# What the task requires
What lines of the data hold the string "computer"? Pull each one out.

# Listed entries
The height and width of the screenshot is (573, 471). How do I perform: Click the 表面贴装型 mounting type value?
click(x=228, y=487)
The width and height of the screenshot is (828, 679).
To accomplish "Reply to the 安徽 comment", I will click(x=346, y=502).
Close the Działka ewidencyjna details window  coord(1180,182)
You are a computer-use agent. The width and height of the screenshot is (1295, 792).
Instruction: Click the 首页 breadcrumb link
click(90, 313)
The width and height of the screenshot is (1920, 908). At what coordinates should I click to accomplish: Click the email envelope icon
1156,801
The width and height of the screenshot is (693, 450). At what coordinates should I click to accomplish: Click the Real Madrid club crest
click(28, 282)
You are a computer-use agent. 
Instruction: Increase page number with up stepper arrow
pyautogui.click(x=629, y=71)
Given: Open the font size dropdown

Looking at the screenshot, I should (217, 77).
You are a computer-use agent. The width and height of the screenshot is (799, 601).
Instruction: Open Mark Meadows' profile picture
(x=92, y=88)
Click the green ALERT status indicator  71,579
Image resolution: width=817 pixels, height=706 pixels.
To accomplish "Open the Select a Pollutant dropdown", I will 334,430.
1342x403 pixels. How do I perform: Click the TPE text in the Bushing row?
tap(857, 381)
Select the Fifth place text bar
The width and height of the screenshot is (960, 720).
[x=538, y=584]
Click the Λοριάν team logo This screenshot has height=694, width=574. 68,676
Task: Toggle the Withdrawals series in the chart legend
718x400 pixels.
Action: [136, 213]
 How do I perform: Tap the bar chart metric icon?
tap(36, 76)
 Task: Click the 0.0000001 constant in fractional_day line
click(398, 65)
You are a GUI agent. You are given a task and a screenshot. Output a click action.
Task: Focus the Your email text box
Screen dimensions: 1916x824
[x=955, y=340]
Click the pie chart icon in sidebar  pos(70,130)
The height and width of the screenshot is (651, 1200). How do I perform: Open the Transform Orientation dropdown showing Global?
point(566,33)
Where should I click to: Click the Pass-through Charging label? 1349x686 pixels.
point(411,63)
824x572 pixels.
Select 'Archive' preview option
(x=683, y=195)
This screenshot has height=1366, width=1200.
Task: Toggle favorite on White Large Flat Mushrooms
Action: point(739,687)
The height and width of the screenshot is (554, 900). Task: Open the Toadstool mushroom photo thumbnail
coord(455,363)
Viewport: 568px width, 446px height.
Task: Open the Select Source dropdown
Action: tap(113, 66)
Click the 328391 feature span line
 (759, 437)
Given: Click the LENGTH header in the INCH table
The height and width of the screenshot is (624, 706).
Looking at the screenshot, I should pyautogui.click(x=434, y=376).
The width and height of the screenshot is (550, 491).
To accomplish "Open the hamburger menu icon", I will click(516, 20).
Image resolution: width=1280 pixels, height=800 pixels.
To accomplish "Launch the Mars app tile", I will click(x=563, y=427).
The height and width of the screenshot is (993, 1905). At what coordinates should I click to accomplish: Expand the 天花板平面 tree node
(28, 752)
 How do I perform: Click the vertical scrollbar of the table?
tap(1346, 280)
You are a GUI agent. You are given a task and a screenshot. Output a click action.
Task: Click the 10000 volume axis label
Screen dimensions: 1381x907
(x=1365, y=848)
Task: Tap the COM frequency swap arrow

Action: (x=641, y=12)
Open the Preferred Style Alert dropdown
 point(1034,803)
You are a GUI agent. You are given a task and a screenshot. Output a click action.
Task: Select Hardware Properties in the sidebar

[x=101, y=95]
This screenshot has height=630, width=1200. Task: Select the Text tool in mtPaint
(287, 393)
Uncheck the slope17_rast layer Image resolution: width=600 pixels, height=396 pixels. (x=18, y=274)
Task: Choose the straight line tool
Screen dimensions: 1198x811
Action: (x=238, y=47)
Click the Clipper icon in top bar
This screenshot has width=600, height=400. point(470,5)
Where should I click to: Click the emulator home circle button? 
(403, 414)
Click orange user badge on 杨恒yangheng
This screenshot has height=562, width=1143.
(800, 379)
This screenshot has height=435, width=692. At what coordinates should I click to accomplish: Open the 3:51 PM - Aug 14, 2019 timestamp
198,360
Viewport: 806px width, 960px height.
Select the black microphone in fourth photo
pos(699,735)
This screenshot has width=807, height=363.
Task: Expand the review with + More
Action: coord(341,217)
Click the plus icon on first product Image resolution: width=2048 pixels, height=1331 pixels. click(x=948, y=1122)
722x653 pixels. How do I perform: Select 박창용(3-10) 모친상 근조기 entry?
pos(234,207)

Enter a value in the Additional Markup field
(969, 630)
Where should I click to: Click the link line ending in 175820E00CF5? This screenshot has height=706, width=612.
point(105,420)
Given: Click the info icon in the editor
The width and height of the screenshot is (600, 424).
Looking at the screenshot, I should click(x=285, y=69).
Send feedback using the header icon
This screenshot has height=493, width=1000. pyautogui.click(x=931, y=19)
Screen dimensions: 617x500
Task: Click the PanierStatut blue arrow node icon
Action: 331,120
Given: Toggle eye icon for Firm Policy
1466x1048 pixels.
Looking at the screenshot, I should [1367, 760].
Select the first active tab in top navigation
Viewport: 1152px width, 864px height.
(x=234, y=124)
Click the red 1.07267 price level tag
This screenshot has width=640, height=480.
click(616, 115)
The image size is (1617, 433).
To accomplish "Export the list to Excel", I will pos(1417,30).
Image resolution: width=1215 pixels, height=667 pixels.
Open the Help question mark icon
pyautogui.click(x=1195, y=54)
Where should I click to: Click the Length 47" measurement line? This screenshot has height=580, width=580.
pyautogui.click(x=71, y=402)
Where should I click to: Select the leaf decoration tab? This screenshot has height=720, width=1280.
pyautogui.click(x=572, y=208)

# Exercise answer
You are a computer-use agent. The width and height of the screenshot is (1295, 792).
You are a computer-use agent. 
You are a computer-use agent. The width and height of the screenshot is (799, 601).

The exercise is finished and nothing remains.